(Rows of pointing data)

----

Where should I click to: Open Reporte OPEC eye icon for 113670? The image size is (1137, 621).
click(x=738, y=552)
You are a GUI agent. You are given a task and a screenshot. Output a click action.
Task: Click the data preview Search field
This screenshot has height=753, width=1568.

----

WHAT TO WORK ON => Rewrite all the records above with "image size" changed to "image dimensions", keeping everything else the same.

SOLVED PROBLEM =>
Where should I click to: Open Reporte OPEC eye icon for 113670? The image dimensions is (1137, 621).
click(x=738, y=552)
You are a GUI agent. You are given a task and a screenshot. Output a click action.
Task: Click the data preview Search field
This screenshot has height=753, width=1568.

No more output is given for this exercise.